The Western Indian Ocean (WIO) region has a rich diversity of marine and coastal ecosystems, from a distinct evolutionary history over 100 million years old. The region has a geographic and marine identity encircled by the east coast of Africa and the mid-ocean banks ringing the southwest Indian Ocean islands and by marine currents south of the equator. The coastal and marine ecosystems of the WIO provide food and income for over 60 million people as well as other goods and services of strategic importance to national economies. Their respective coastal environments are under similar human pressures, as well as emerging threats such as climate change.
There is an increased attention to the climate change impacts and adaptation needs in the region. At national and regional levels, fisheries are under pressure from increased harvesting rates, inequitable markets, and competing uses. These are increasingly being dealt with in complementary ways to promote synergies and complementarities between environment and development strategies in the WIO. Specific activities include the creation and management of resilient marine protected area networks to protect ecosystem services, critical habitats, and priority species. Management measures to maintain fish stocks and environments are being improved to better foster climate-resilient fisheries systems and engage local communities.

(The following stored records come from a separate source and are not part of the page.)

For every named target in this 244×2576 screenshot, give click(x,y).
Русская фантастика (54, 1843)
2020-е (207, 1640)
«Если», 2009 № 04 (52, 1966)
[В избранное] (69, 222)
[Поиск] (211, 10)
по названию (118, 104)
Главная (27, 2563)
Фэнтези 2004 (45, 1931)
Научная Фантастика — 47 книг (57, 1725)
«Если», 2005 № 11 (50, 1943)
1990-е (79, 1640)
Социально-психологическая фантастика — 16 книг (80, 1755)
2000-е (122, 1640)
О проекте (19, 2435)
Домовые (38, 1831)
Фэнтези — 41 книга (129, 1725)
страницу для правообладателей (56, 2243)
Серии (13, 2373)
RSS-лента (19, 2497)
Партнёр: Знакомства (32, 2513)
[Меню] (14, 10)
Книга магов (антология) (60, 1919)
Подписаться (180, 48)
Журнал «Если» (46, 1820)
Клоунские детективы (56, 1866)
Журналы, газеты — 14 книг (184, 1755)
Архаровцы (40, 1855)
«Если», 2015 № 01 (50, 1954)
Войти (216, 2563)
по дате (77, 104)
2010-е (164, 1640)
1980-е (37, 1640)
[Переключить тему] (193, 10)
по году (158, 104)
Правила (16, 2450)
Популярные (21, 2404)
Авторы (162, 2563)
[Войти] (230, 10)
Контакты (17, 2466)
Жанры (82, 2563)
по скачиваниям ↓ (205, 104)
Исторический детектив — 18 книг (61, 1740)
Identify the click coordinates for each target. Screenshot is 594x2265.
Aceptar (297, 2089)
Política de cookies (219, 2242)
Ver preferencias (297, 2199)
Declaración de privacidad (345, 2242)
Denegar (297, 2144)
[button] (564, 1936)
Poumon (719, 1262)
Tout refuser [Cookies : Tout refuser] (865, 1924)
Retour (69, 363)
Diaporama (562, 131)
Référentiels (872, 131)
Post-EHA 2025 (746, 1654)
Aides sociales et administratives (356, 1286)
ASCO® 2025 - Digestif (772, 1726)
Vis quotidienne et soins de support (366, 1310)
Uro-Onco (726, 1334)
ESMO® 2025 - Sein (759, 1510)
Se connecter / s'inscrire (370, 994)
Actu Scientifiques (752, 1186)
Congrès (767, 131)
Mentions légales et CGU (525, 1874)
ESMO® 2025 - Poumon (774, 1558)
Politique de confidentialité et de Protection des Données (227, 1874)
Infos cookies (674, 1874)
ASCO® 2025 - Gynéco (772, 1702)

Through regional frameworks such as the Nairobi Convention and Indian Ocean Commission, the management of coastal and marine resources has been identified as a common concern for all the island and coastal countries of the WIO. Many initiatives have developed in the region in the last two decades, but have yet to realize full synergies under a unified regional agenda. This workshop will discuss and debate the unifying drivers that could serve as the glue to achieve this and elevate marine conservation and sustainability in the Western Indian Ocean to a new level.